▶

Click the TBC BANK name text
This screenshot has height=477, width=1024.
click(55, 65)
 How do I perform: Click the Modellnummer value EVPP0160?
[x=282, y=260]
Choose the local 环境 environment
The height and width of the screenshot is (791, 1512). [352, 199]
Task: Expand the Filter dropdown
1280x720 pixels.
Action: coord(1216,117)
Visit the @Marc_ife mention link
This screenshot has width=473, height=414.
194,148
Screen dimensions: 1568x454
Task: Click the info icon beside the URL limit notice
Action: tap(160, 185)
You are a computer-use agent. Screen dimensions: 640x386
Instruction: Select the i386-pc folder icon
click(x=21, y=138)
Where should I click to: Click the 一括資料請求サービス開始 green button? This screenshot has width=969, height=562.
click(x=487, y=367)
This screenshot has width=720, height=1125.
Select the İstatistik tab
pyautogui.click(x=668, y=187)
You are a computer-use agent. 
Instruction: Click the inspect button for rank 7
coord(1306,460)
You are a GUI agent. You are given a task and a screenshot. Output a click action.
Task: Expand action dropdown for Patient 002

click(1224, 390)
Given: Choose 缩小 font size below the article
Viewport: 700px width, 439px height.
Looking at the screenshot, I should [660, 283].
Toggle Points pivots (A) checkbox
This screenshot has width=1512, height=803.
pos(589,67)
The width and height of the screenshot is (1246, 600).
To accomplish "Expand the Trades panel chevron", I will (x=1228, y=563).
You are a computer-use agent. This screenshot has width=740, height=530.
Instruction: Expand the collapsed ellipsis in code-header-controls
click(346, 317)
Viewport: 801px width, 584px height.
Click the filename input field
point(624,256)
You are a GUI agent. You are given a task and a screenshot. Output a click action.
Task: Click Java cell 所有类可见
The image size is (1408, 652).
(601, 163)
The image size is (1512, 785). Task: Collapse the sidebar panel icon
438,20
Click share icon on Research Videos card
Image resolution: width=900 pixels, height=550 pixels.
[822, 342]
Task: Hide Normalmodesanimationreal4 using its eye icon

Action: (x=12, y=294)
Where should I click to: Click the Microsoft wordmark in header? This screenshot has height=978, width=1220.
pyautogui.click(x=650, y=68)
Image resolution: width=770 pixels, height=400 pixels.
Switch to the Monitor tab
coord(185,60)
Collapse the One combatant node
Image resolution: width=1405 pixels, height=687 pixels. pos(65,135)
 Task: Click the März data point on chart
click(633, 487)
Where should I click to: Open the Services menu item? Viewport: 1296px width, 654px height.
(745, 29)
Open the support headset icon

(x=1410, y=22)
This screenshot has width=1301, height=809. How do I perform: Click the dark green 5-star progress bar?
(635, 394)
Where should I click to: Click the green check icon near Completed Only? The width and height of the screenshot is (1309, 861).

◀

- TASK PROMPT -
Lines that hold "agent" are the ones to copy, so pick each out from the data.

- RESPONSE TO THIS EXERCISE -
You are a computer-use agent. Screen dimensions: 640x386
You are a computer-use agent. 
You are a GUI agent. You are given a task and a screenshot. Output a click action.
You are a computer-use agent. This screenshot has width=740, height=530.
You are a GUI agent. You are given a task and a screenshot. Output a click action.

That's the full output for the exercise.